President Barack Obama has declared unequivocal support for gay marriage, becoming the first US president to endorse the politically explosive idea and injecting a polarising issue into the race for the White House.
Mr Obama’s announcement, after refusing to take a clear stand for months, cheered gay rights groups who have long urged him to support gay marriage. It also opened up a distinct area of disagreement with Republican presidential candidate Mitt Romney, who opposes gay marriage.
Polling suggests the US is evenly divided on the issue
“I have hesitated on gay marriage in part because I thought that civil unions would be sufficient,” Mr Obama said in an interview with ABC at the White House. He added: “I was sensitive to the fact that for a lot of people the word ’marriage’ was something that invokes very powerful traditions, religious beliefs and so forth.”
But he said that “it is important for me personally to go ahead and affirm that same-sex couples should be able to get married”.
The president’s decision to address the issue came on the heels of a pair of events that underscored the sensitivity of the issue.
Vice President Joe Biden said in an interview on Sunday that he is completely comfortable with gays marrying, a pronouncement that instantly raised the profile of the issue.
And on Tuesday, voters in North Carolina – a southern state that could go either Republican or Democrat in the November election – approved an amendment to the state constitution affirming that marriage may only be a union of a man and a woman.
The president has already supported a number of initiatives, including an end to the military’s “don’t ask, don’t tell” policy, and a decision not to defend in court a federal law that was designed as an alternative to gay marriage.
He had stopped short of supporting gay marriage, though, saying his position was “evolving.”
Mr Obama spoke about his support for gay marriage in deeply personal terms, saying his young daughters, Malia and Sasha, have friends whose parents are same-sex couples.
“Malia and Sasha, it wouldn’t dawn on them that somehow their friends’ parents would be treated different,” Mr Obama said. “It doesn’t make sense to them and frankly, that’s the kind of thing that prompts a change in perspective.”
Mr Obama said first lady Michelle Obama also was involved in his decision and joins him in supporting gay marriage.
“In the end the values that I care most deeply about and she cares most deeply about is how we treat other people,” he said.
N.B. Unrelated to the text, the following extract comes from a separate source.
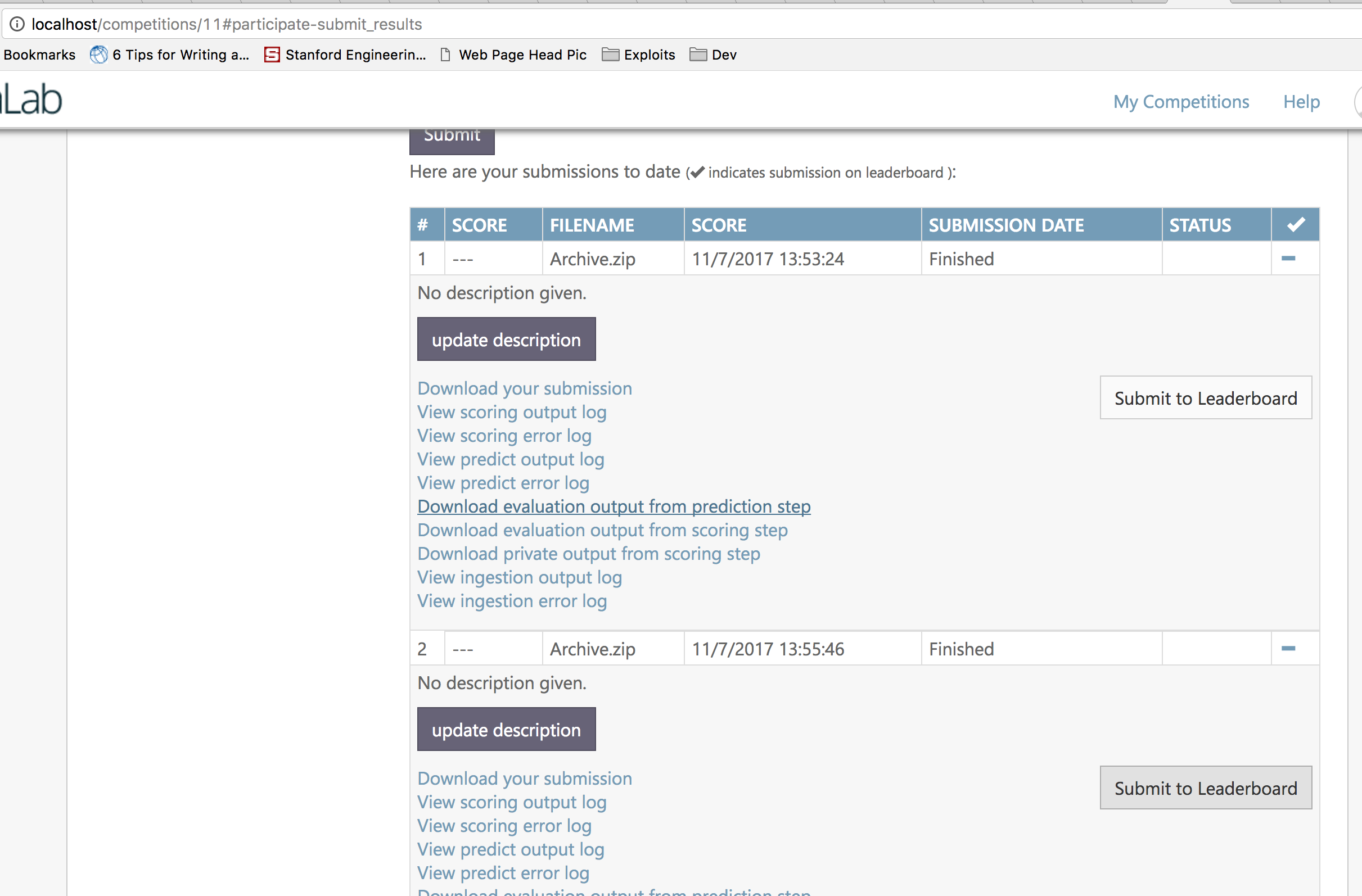Toggle leaderboard status for submission 2

[x=1288, y=648]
Acknowledging that his support for same-sex marriage may rankle with religious conservatives, Mr Obama said he thinks about his faith in part through the prism of the Golden Rule – treating others the way you would want to be treated.
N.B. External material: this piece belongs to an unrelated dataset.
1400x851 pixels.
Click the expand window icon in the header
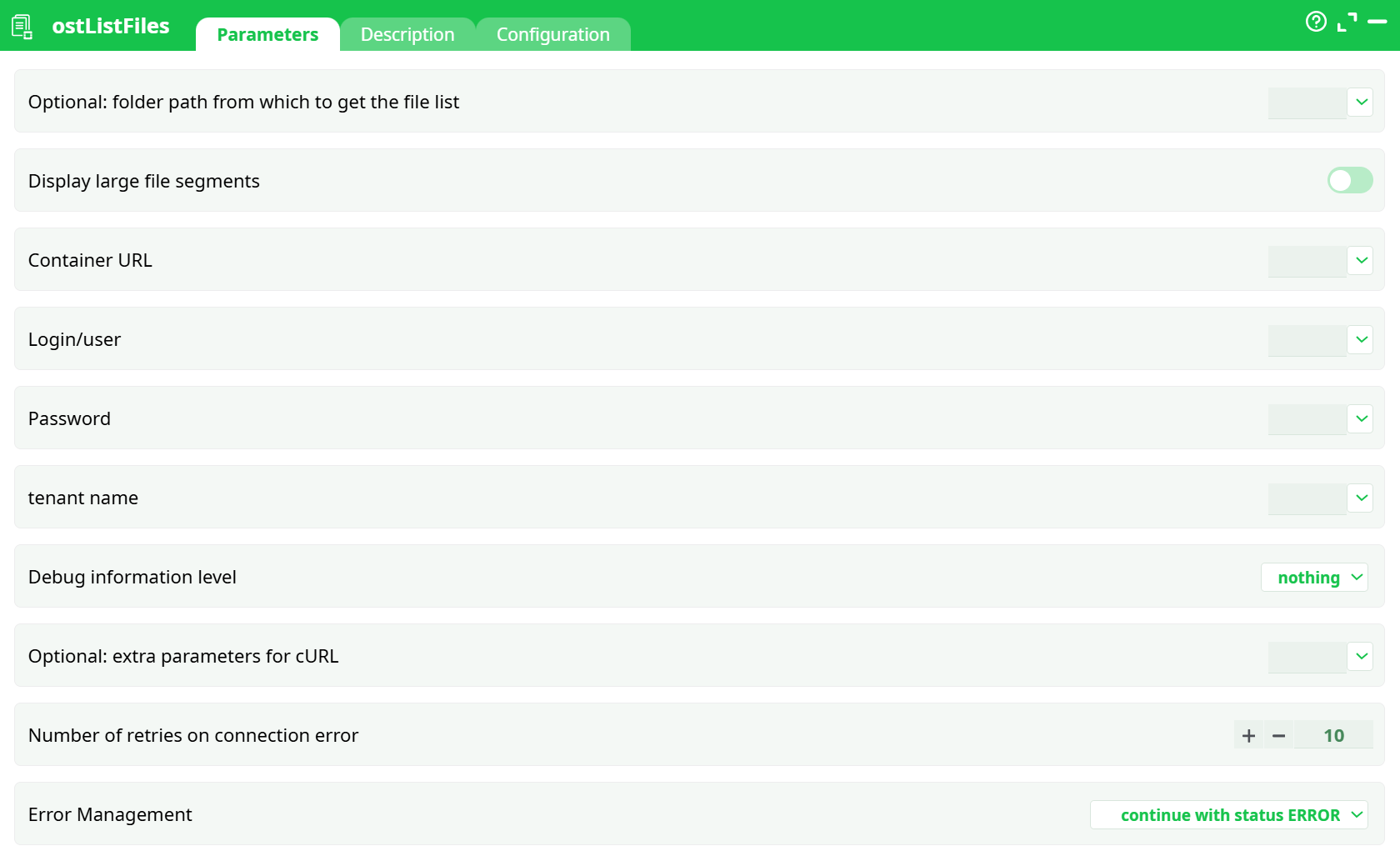pyautogui.click(x=1348, y=22)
“That’s what we try to impart to our kids and that’s what motivates me as president and I figure the most consistent I can be in being true to those precepts, the better I’ll be as a dad and a husband and hopefully the better I’ll be as president,” Mr Obama said.
Mr Romney has not generally raised the issue in his campaign.
Today, he told KDVR-TV in Denver that “I do not favour marriage between people of the same gender, and I do not favour civil unions if they are identical to marriage other than by name. My view is the domestic partnership benefits, hospital visitation rights, and the like are appropriate but that the others are not.”
The Romney campaign did not respond to questions about which benefits the Republican candidate would oppose.
The former Massachusetts governor told an Ohio television station that he believes “marriage is between a man and a woman, and that’s a position I’ve had for some time and I don’t intend to make any adjustments at this point – or ever, by the way.”
Public opinion on gay marriage has shifted in recent years, with most polls now finding the public evenly split, rather than opposed.